### Task to carry out
Copy exactly the stretch of data below from the line with "Nominate Now for" through the line with "Mainonnan ja sisällön tekninen", including both of those lines.

==== Information given

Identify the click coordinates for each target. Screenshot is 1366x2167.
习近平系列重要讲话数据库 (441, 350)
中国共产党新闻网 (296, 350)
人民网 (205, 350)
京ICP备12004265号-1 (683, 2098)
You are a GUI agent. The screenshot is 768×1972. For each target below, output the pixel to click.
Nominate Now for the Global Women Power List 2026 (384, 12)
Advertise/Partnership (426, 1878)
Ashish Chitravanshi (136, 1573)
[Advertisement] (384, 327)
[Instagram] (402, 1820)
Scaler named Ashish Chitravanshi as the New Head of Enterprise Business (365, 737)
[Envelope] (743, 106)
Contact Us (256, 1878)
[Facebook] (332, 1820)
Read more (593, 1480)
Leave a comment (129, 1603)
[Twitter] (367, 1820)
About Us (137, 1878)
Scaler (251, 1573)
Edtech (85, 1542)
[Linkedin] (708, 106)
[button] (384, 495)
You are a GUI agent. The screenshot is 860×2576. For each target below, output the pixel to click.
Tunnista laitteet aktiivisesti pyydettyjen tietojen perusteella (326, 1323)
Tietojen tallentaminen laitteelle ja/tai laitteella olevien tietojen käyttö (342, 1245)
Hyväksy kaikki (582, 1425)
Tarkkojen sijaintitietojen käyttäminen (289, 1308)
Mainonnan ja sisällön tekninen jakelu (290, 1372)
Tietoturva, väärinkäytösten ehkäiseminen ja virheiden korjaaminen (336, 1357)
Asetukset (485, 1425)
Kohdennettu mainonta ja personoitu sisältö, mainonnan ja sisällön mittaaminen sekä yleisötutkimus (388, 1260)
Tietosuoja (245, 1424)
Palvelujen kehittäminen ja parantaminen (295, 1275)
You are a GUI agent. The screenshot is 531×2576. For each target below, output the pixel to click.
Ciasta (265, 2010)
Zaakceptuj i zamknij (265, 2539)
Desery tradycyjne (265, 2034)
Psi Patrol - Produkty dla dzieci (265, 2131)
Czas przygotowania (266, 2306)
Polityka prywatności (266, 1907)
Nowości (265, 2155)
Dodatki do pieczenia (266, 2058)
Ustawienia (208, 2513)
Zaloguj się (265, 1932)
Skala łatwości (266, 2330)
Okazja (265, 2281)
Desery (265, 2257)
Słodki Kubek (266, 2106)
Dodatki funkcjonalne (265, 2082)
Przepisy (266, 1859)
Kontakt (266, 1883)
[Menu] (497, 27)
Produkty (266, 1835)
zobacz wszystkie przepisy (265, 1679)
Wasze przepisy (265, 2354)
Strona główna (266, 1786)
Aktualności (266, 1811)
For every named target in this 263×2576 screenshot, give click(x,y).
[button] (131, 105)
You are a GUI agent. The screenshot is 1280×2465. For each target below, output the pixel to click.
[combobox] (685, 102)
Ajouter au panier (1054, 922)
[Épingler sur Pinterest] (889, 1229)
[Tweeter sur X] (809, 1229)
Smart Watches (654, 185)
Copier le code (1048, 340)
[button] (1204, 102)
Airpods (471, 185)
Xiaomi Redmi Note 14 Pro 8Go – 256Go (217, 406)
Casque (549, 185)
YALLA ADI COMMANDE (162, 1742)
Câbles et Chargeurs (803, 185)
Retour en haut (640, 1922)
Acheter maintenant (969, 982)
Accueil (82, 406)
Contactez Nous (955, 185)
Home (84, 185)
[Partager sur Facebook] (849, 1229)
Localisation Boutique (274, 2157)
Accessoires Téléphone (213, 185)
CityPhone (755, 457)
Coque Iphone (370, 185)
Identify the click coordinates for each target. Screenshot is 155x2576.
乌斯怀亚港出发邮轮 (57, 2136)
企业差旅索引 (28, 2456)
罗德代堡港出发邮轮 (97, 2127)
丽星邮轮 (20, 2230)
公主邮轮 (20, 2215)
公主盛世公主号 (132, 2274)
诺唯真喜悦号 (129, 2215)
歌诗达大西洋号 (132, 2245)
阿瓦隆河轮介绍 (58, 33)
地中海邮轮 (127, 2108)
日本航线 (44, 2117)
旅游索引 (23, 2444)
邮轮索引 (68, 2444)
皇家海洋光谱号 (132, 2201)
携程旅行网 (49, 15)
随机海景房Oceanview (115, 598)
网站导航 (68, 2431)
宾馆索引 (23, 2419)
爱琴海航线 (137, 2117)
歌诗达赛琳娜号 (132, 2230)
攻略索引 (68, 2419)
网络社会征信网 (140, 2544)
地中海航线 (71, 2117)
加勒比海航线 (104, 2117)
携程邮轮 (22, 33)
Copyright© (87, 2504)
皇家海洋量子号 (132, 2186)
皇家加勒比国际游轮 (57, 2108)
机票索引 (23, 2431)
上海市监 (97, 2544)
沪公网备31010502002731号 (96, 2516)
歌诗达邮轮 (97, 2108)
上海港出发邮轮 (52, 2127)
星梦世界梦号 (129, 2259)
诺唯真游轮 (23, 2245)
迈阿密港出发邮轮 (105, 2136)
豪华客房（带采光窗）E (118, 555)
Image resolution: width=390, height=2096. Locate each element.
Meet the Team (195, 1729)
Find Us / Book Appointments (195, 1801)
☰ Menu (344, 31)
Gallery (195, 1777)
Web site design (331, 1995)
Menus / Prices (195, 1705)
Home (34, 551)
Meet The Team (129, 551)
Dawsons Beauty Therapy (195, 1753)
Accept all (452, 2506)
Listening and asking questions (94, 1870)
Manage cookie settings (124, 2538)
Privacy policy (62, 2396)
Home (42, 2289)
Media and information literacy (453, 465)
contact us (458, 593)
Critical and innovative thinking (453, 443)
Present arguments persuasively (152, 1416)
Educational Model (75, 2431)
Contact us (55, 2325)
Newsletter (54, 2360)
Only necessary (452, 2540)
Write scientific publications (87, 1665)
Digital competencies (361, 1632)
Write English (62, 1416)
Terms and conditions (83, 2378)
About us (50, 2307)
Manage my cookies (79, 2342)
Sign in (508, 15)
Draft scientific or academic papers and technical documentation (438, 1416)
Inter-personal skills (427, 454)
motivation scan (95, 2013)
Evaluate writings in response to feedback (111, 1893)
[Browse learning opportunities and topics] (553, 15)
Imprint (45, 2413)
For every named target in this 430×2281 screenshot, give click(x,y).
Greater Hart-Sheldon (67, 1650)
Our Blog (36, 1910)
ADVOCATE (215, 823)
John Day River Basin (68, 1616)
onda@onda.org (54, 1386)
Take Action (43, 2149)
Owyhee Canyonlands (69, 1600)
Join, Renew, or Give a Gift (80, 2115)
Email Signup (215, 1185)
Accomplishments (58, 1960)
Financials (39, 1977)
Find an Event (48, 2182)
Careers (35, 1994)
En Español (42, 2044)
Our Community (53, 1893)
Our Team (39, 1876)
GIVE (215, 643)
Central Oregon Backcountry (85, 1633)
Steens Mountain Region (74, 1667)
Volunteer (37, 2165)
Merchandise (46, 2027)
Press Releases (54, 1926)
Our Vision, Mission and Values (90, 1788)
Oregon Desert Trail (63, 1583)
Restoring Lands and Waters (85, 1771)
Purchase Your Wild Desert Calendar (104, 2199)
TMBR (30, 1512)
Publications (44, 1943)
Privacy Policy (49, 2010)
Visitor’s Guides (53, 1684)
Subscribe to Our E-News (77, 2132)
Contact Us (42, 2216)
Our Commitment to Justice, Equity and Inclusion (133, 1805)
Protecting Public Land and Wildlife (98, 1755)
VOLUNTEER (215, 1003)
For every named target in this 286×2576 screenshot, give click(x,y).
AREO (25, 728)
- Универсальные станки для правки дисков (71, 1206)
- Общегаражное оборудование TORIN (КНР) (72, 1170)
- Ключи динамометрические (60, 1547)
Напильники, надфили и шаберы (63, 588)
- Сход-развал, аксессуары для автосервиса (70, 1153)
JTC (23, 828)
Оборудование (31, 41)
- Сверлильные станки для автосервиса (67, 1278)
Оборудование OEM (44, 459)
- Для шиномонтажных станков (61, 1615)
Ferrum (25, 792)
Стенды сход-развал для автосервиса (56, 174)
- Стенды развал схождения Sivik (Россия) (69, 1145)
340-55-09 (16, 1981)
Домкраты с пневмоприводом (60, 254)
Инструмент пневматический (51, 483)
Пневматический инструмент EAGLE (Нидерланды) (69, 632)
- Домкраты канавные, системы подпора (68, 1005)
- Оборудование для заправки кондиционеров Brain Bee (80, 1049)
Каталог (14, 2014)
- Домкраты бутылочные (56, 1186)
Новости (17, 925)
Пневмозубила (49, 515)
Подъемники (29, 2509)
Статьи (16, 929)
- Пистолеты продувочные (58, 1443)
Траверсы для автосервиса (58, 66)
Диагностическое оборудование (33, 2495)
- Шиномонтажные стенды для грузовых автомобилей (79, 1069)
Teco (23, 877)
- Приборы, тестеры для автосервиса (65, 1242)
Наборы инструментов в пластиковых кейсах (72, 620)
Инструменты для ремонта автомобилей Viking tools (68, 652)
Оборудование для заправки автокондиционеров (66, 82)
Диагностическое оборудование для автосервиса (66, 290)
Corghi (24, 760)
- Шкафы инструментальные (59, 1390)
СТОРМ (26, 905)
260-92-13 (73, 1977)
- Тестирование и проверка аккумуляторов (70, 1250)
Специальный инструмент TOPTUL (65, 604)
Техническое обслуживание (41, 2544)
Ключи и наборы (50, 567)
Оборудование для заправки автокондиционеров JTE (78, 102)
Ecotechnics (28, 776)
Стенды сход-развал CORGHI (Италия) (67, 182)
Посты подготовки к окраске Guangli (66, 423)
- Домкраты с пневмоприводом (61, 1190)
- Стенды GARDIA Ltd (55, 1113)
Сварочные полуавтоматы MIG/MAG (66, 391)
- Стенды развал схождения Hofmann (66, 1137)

========

### Exercise result
Nominate Now for the Global Women Power List 2026 (384, 12)
Advertise/Partnership (426, 1878)
Ashish Chitravanshi (136, 1573)
[Advertisement] (384, 327)
[Instagram] (402, 1820)
Scaler named Ashish Chitravanshi as the New Head of Enterprise Business (365, 737)
[Envelope] (743, 106)
Contact Us (256, 1878)
[Facebook] (332, 1820)
Read more (593, 1480)
Leave a comment (129, 1603)
[Twitter] (367, 1820)
About Us (137, 1878)
Scaler (251, 1573)
Edtech (85, 1542)
[Linkedin] (708, 106)
[button] (384, 495)
You are a GUI agent. The screenshot is 860×2576. For each target below, output the pixel to click.
Tunnista laitteet aktiivisesti pyydettyjen tietojen perusteella (326, 1323)
Tietojen tallentaminen laitteelle ja/tai laitteella olevien tietojen käyttö (342, 1245)
Hyväksy kaikki (582, 1425)
Tarkkojen sijaintitietojen käyttäminen (289, 1308)
Mainonnan ja sisällön tekninen jakelu (290, 1372)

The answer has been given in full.